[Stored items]
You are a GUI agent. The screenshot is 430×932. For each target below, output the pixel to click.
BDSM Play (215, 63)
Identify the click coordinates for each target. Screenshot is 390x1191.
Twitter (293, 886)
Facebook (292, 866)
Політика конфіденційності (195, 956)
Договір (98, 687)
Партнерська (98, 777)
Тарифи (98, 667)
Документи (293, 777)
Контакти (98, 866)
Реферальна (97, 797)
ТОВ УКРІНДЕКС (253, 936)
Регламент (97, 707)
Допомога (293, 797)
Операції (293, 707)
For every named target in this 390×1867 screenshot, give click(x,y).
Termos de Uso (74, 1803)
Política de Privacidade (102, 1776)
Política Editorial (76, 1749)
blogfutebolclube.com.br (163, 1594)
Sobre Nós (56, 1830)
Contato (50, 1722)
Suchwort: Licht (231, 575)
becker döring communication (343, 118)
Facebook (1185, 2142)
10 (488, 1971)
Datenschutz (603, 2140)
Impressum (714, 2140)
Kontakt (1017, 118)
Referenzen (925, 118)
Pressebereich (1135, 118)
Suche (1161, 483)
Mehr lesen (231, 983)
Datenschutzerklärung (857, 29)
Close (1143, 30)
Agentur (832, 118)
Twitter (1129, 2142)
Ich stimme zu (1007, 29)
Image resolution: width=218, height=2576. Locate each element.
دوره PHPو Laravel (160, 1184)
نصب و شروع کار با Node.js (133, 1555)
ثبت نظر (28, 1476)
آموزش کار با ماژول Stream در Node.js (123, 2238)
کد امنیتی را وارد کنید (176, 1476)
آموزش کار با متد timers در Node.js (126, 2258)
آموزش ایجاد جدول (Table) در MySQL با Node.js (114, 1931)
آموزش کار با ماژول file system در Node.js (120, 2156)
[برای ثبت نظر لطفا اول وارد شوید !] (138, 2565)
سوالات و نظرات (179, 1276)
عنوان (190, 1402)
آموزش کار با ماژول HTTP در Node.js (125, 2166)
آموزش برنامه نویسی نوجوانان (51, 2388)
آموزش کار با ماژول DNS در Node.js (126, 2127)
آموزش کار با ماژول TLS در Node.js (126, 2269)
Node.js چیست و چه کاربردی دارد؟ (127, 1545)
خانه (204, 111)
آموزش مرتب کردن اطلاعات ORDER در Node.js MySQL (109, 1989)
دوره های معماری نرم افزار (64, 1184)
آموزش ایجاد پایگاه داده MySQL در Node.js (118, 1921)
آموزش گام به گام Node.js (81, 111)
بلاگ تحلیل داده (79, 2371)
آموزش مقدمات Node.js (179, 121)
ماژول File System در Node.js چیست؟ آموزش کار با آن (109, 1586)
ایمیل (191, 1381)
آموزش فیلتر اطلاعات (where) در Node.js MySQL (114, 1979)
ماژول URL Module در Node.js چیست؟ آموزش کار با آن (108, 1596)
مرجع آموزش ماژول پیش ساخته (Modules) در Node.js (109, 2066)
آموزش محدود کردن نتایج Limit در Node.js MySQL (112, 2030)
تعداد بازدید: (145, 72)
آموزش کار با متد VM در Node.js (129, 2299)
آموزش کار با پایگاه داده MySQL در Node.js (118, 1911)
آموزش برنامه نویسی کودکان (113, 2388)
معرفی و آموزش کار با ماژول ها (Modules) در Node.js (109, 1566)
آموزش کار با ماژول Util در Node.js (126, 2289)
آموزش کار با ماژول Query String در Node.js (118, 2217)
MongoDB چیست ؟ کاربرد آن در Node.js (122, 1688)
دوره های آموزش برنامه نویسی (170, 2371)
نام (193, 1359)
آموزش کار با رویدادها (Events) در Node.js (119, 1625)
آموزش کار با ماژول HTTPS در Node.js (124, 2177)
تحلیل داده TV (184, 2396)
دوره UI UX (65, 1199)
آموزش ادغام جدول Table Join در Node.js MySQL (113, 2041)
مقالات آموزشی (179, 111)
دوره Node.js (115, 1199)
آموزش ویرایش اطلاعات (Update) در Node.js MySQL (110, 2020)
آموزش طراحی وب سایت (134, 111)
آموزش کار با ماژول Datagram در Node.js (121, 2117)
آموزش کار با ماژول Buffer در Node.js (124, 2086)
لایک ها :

■ Your goal
Copy all lines above where "برنامه" is present.

■ Answer to the exercise
آموزش برنامه نویسی نوجوانان (51, 2388)
آموزش برنامه نویسی کودکان (113, 2388)
دوره های آموزش برنامه نویسی (170, 2371)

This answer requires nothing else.